The Austrian School is a heterodox school of economic thought that advocates strict adherence to methodological individualism, the concept that social phenomena result primarily from the motivations and actions of individuals and their self interest. Austrian school theorists hold that economic theory should be exclusively derived from basic principles of human action

In his first (and as far as I know, only) paper, “Destruction and Creation,” Boyd observed that:

Studies of human behavior reveal that the actions we undertake as individuals are closely related to survival, more importantly, survival on our own terms. Naturally, such a notion implies that we should be able to act relatively free or independent of any debilitating external influences—otherwise that very survival might be in jeopardy. In viewing the instinct for survival in this manner we imply that a basic aim or goal, as individuals, is to improve our capacity for independent action.

So, as you can see, there is potential for considerable overlap between the two philosophies.
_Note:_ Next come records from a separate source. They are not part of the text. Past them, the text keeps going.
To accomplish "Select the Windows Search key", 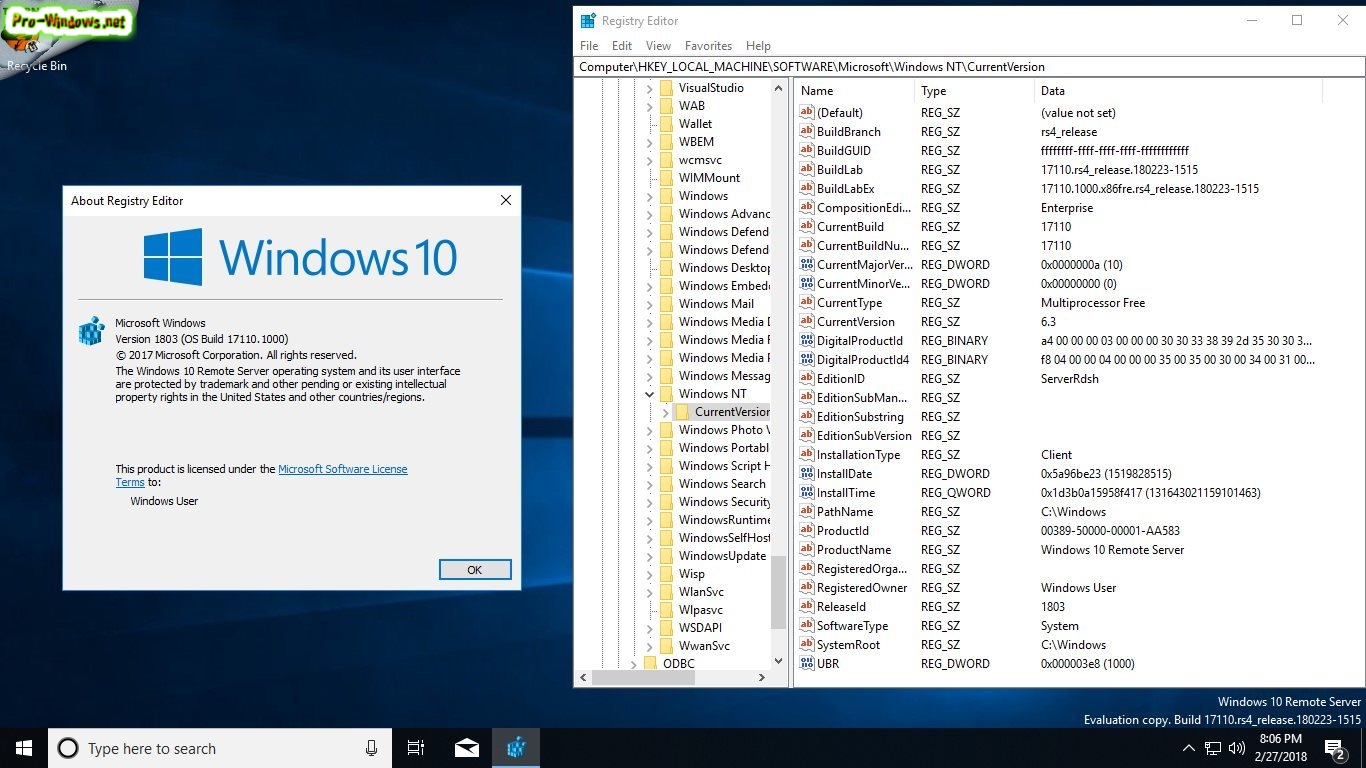I will click(x=721, y=484).

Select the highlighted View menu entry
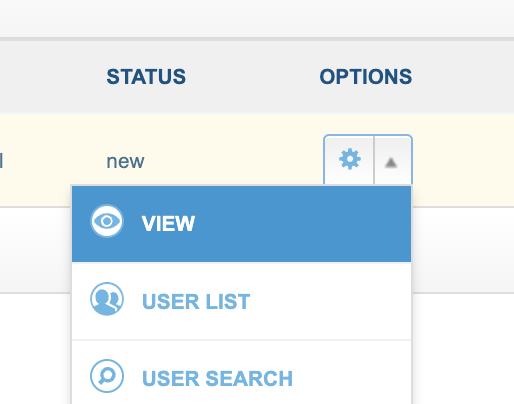click(x=241, y=224)
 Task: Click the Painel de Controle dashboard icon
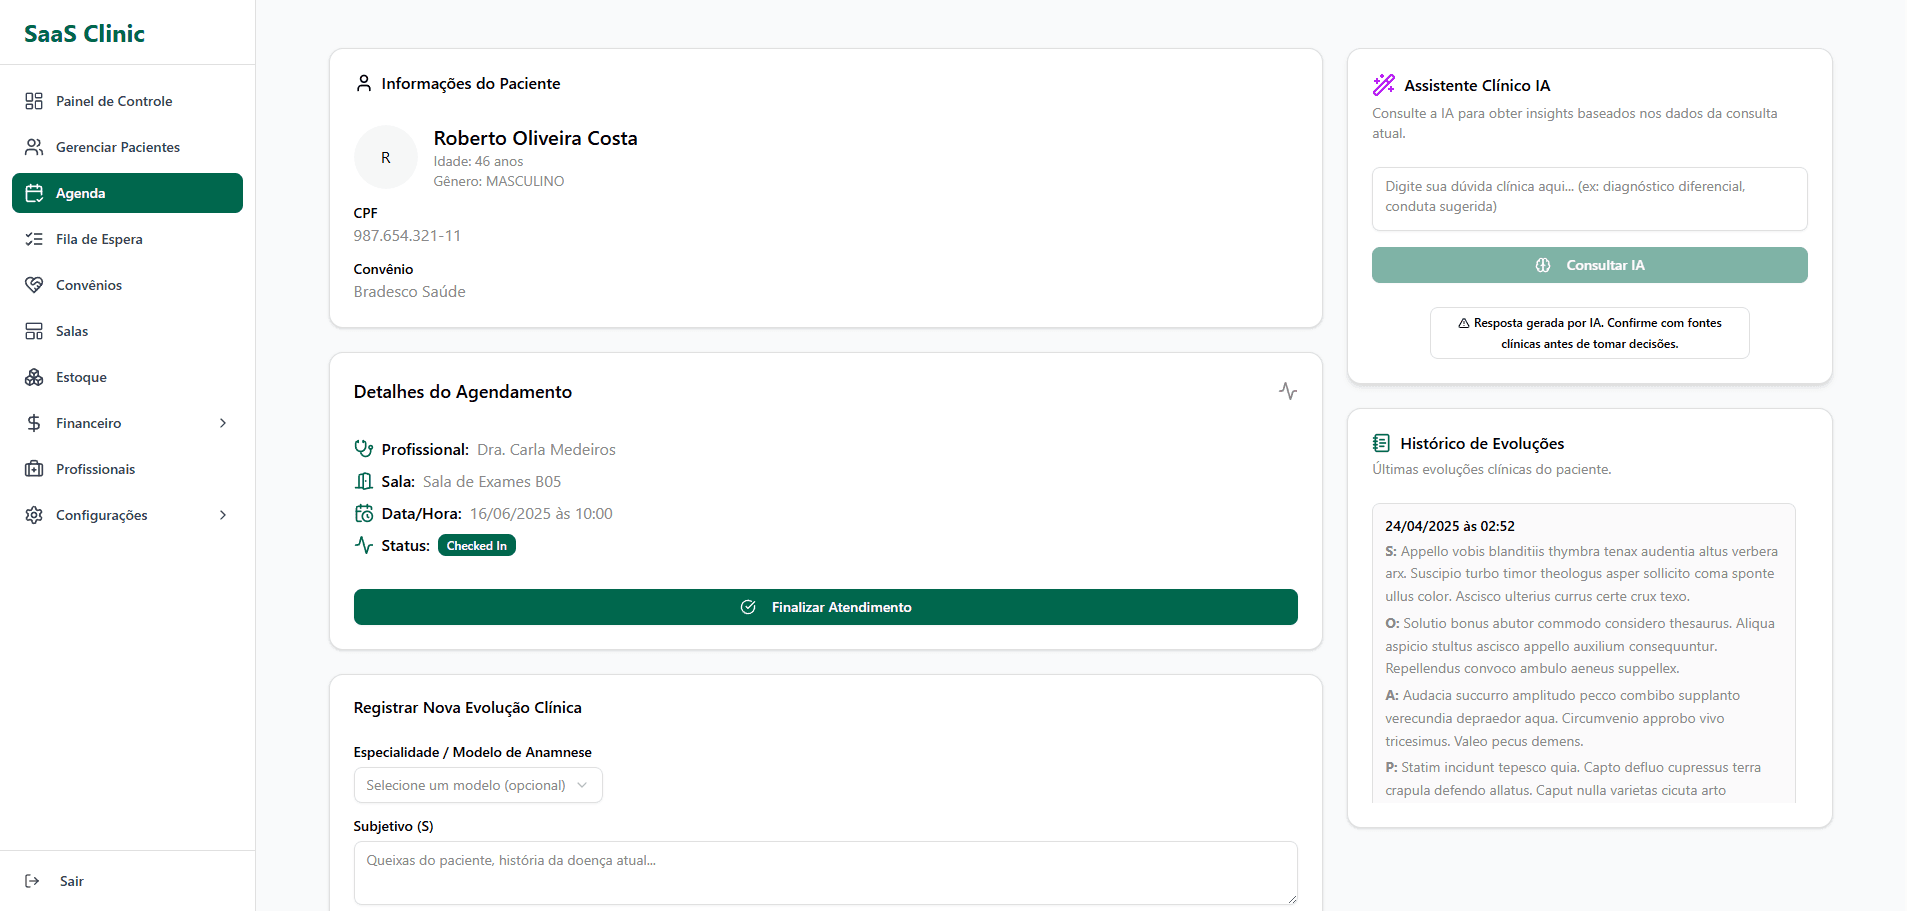[x=34, y=101]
In a recent paper, “Orientation: Bridging the Gap in the Austrian Theory of Entrepreneurship,”
Hunter Hastings and Mark McGrath point out some of these. Let me give you one example:

The paper introduces the concept of orientation as the source of entrepreneurial judgement. Orientation shapes observation and precedes decision-making and action. Orientation is the locus of human preferences and biases; it is the origination source of hypotheses; it is where human cognition resides. It is the source of “human thinking, perceiving and knowing”, and of “a person’s conscious adjustment to the state of the universe that determines his life.” Decisions and action flow from orientation. We trace the pathway to the concept of orientation that is well-established in the writings of Ludwig van Mises and many more Austrian school economists

This is a significant paper, and I recommend it highly. In my next post, I’ll report on a podcast that Hunter and I just made. In the meantime, you might check out Mark’s conversation with me on his “No way out” podcast.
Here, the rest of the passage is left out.